R2 value of five virtual screening prediction tasks with models pretrained using random samples of a CEPDB, b ChEMBL, and c USPTO–SMILES of different sizes

Comparison with the baseline models

To further understand the predictive capability of USPTO-pretrained models for the virtual screening of organic materials, the best-performed USPTO-pretrained models in this study were compared with four baseline models, encompassing two traditional machine learning models, a GCN [44], and the DeepChem-77M [46, 49] model trained on a Roberta architecture (Table 1). The hyperparameters of these models are provided in Tables S8 and S9. The findings indicate that our USPTO–SMILES model surpasses all competitors across four of the five evaluated tasks, underscoring the superiority of our approach in virtual screening applications. Furthermore, the comparative underperformance of DeepChem-77M could be ascribed to its pre-training on the PubChem database, which offers a narrower chemical space than USPTO as discussed above, and its adoption of a Roberta architecture with fewer hidden layers than BERT, potentially diminishing its performance.

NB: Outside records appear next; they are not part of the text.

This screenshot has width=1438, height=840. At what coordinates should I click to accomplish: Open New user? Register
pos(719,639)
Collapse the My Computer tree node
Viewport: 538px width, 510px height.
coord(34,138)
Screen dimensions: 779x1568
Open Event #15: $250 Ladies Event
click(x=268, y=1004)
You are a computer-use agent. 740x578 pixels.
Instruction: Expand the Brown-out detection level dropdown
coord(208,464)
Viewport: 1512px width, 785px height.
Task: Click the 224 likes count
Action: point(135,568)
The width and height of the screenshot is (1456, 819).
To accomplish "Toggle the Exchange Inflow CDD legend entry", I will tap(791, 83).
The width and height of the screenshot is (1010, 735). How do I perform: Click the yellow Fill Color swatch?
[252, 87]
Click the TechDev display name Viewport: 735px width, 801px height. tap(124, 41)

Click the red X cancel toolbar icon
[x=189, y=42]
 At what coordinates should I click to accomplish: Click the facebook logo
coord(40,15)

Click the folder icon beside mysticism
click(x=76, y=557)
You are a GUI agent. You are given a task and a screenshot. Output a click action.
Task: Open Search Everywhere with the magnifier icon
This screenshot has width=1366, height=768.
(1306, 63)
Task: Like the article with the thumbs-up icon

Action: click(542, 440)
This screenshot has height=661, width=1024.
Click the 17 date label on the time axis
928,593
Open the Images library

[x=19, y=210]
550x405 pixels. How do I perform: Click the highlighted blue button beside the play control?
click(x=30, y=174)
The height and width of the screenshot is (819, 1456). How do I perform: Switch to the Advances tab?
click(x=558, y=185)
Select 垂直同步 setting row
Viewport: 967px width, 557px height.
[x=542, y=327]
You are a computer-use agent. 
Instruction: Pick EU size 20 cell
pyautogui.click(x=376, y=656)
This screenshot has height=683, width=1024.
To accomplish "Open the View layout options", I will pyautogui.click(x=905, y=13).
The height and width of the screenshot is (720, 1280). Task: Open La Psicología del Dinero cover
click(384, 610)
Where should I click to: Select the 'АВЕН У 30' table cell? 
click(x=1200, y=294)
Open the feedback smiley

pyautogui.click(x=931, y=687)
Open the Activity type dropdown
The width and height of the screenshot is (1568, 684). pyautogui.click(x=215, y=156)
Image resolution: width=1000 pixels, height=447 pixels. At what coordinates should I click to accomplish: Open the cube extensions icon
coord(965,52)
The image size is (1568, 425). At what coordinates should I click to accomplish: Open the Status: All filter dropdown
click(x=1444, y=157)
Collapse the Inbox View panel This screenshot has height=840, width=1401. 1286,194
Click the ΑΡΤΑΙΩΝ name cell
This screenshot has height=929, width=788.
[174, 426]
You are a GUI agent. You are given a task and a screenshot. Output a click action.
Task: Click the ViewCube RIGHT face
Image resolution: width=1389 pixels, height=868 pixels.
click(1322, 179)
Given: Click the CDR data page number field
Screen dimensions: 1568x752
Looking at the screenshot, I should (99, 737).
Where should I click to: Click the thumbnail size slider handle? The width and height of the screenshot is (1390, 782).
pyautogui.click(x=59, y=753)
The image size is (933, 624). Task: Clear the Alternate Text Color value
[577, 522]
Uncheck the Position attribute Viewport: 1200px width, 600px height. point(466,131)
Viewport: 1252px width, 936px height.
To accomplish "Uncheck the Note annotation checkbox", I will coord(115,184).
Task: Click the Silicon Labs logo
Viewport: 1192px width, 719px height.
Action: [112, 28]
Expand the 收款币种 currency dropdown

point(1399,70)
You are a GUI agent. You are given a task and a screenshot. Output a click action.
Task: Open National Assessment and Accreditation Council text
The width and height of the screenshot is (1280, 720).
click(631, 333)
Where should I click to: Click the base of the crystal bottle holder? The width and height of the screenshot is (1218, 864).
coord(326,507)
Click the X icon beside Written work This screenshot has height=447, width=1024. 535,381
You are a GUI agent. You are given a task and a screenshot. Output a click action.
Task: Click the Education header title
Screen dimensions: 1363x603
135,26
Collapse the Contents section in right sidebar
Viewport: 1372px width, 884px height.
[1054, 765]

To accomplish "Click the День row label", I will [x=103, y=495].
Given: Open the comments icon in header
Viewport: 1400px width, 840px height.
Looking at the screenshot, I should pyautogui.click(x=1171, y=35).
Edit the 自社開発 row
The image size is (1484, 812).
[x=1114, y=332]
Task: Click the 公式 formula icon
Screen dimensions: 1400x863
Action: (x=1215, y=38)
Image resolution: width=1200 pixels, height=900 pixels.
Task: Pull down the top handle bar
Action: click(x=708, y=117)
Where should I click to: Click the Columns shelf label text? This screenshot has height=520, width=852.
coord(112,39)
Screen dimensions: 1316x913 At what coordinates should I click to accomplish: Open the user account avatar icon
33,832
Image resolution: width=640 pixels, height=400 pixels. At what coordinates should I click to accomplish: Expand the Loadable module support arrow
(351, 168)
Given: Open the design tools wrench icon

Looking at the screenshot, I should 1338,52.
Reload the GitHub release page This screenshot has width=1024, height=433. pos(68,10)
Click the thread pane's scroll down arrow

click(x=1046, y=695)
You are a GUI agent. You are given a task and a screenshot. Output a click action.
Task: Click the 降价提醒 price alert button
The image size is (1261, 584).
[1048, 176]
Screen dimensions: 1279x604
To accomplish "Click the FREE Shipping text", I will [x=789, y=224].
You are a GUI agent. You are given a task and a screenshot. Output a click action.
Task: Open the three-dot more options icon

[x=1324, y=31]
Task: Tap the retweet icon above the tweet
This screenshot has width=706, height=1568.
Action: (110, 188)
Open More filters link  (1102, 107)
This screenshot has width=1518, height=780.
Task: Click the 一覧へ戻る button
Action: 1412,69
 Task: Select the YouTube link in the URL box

Table 1 The performance comparison between the USPTO–SMILES model and the baseline models

In addition, different fractions of the OPV–BDT dataset were used to demonstrate the effect of data size on the performance of our USPTO–SMILES model compared to the RF baseline model. As shown in Fig. 8, while the RF performs better with less than 40% of the OPV–BDT dataset and both models have R2 values lower than 0.85, the USPTO–SMILES model surpasses the RF when the training data fraction exceeds 40%. Moreover, the performance gap between the two models widens as the training data size increases. This is because BERT models are more complex than simple machine learning models and require more data to learn and generalize patterns effectively. Once a certain data threshold is reached, their generalization ability exceeds traditional models, leading to superior performance. In the context of virtual screening of organic materials, obtaining more training data and improving the predictive performance of models can synergistically enhance the accuracy of virtual screening. It is advisable to acquire additional training data (e.g., through DFT computation) and develop a higher-performing model (i.e., R2 > 0.95) rather than settling for a mediocre model (i.e., R2 < 0.85) without further computation.

Fig. 8
figure 8

The impact of different fractions of the OPV–BDT dataset on the prediction performance of the USPTO–SMILES and the RF models

Furthermore, the time required for the complete training of these models is shown in Table 2. Although the training of our USPTO–SMILES model took longer than other machine learning-based and graph neural network-based models, all training times were roughly within 1 h. Given that these training sessions were conducted on a PC equipped with an affordable NVIDIA GeForce RTX 3060 GPU, the efficiency of our model is considered acceptable for daily research purposes.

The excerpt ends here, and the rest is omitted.